What we do get is a jumpy timeline, which begins as Duntsch (played with unsettling aplomb by nice-guy-everyman Joshua Jackson) starts his employment at Baylor Plano Medical Centre, where his first three operations tipped off his fellow doctors that something was very, very wrong. From there, we jump back to Duntsch’s failure to make good on his football scholarships and his decision to go into medical research, as well as his promising tech start-up career. Bouncing back and forth in time, this is intercut with other scenes that will make sense only towards the end of the series. Even for our sophisticated viewing habits, the editing and script are, in the first few episodes, disjointed and confusing.
Tying it all together is the teaming up of Dr Henderson (Alec Baldwin) and Dr Kirby (Christian Slater), who, throughout the series, are trying to blow the whistle on Duntsch and get his medical licence revoked. They are presented as an odd couple – Henderson the stoic, somewhat staid “straight man” to Slater’s more dramatic, immoderate Kirby. AnnaSophia Robb, as the Assistant DA who fights to take their case to court, grounds the pair with her no-nonsense investigation, which sees her visit some of Duntsch’s victims as well as the various women in his life. Grace Gummer and Molly Griggs do well with slightly underwritten parts – as Kim Gordon, Duntsch’s assistant and sometime lover, and Wendy Young, the mother of his child, respectively – and Dominic Burgess, playing Duntsch’s long-term friend who voluntarily went under his knife with horrifying results, is terrific in his portrayal of tragic blind loyalty.

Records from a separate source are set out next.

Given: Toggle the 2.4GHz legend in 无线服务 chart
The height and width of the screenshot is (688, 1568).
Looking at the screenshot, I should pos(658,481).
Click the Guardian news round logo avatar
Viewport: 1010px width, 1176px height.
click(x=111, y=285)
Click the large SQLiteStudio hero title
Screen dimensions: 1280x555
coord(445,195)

But where the series fails, thanks to its fragmented nature, is in the presentation of Duntsch’s victims, many of whom barely get a look-in. When they do, they are somewhat interchangeable, with little in the way of either back-story or at the ways in which their lives were impacted by the actions of the surgeon. The timelines jump so much that it’s near-impossible to connect to any of these people, who are bit-part characters at best.
The other failure is that we are never quite sure what Duntsch’s motivations are. For all that his history is examined, we never really get to the heart of the man. Jackson plays him as an empathy-free sociopath, terrifying in his arrogance, and perhaps that is all there is to him. But questions remain regarding his motivations – was he deliberately harming his patients to satisfy some sort of sick urge, or was he completely out of his depth and simply didn’t care about the consequences? Even his personal relationships remain somewhat opaque, as his initial charm fades away and the monster lurking below the facade makes itself known.
And yet, despite all that, somehow, overall, the series works, gaining more momentum as it goes, becoming an unforgettable look into the kind of harm done when a narcissist succeeds in gaining entry to important spheres, with real, life-altering, physical power over his unsuspecting prey. It’s also a glimpse into the world where such people can be institutionally protected thanks to a culture of silence, underpinned by the promise of monetary gain. As such, it’s a series worth sticking with, and hopefully learning from, even as its nihilistic conclusion tells us that “what happened here, will happen again”.